The new interactive
tool was ultimately developed with urban planners and civic leaders in mind, but offers a fascinating glimpse into what the future could look like. Examining migration, race and age, the "Mapping America's Future" tool allows users to see these metrics based on low, average and accelerated rates of growth. The tool allows users to pick low, average, or high rates for birth, death and migration—the three drivers of population change—and the map changes in response.
The rates are all reasonable assumptions, based on historical trends. In other words, it won’t show a future where no children are born and no one dies, but we could imagine a future where people move around more or birthrates fall by 20 percent. With the tool, people can explore several possible “what-if” scenarios—possible futures—and see how they’ll play out across the country.

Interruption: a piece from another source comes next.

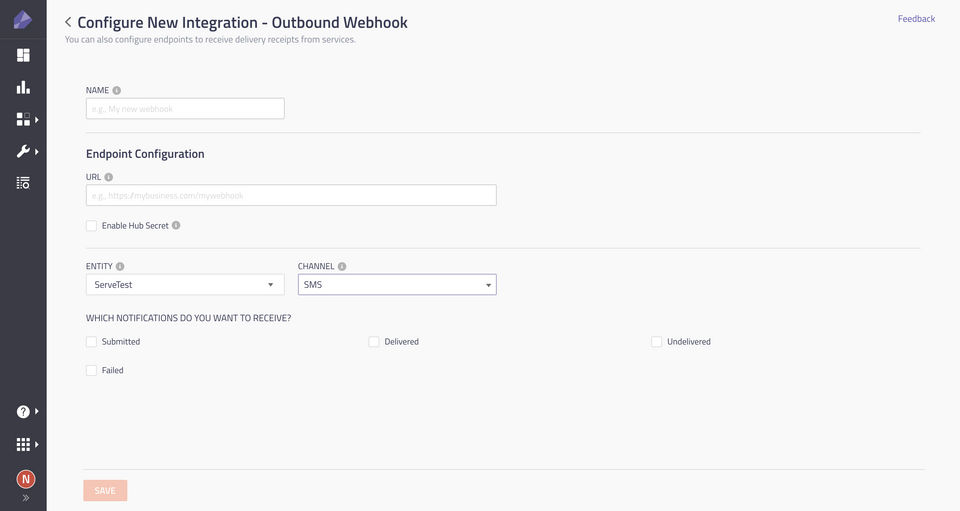
Task: Open the wrench tools sidebar icon
Action: point(23,151)
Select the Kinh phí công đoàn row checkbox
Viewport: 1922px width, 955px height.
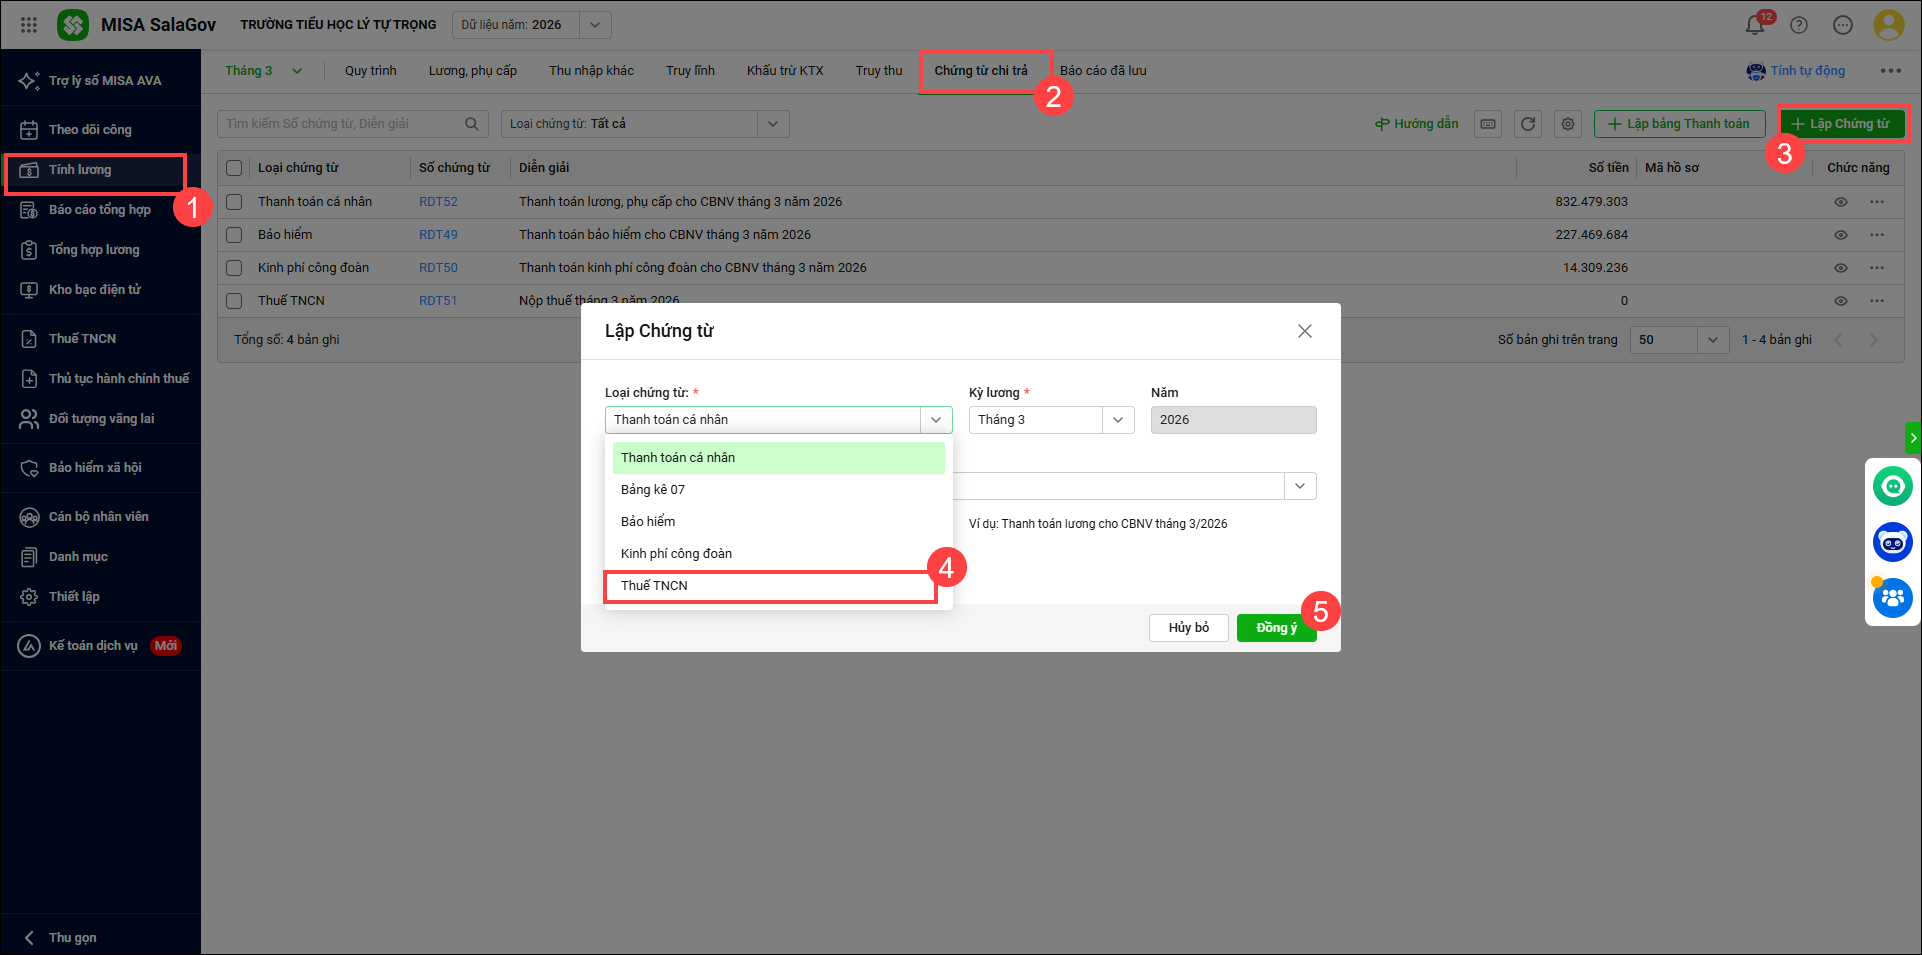coord(234,268)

A future with more births and longer lives looks very different from one with fewer births and high mortality. And migration—one of the most difficult forces to predict—can change areas rapidly, not just in sheer numbers, but also in terms of an area’s racial and ethnic makeup, its workers and tax base, its demand for housing and for government services, and, arguably, its character, according to the Urban Insititute.

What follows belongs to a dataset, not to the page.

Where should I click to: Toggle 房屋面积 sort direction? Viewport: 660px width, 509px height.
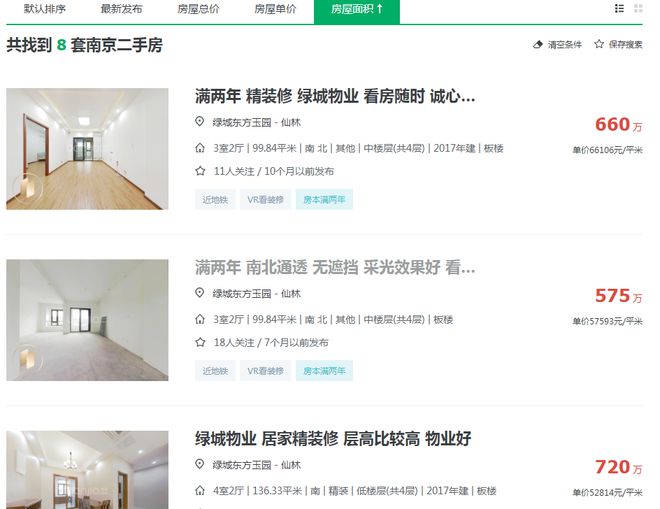(357, 11)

The tool also shows that the minority populations will surpass the aging, white majority by 2042. New births, immigration, and internal migration will reconfigure the populations of our cities, towns and suburbs.
We can already see that the population is aging and becoming more diverse, but how will those trends play out at the local and regional levels? And what if, in the future, we live longer or have more babies? How would those trends affect the population in different cities and states? Urban Institute's new interactive tool explores the possibilities.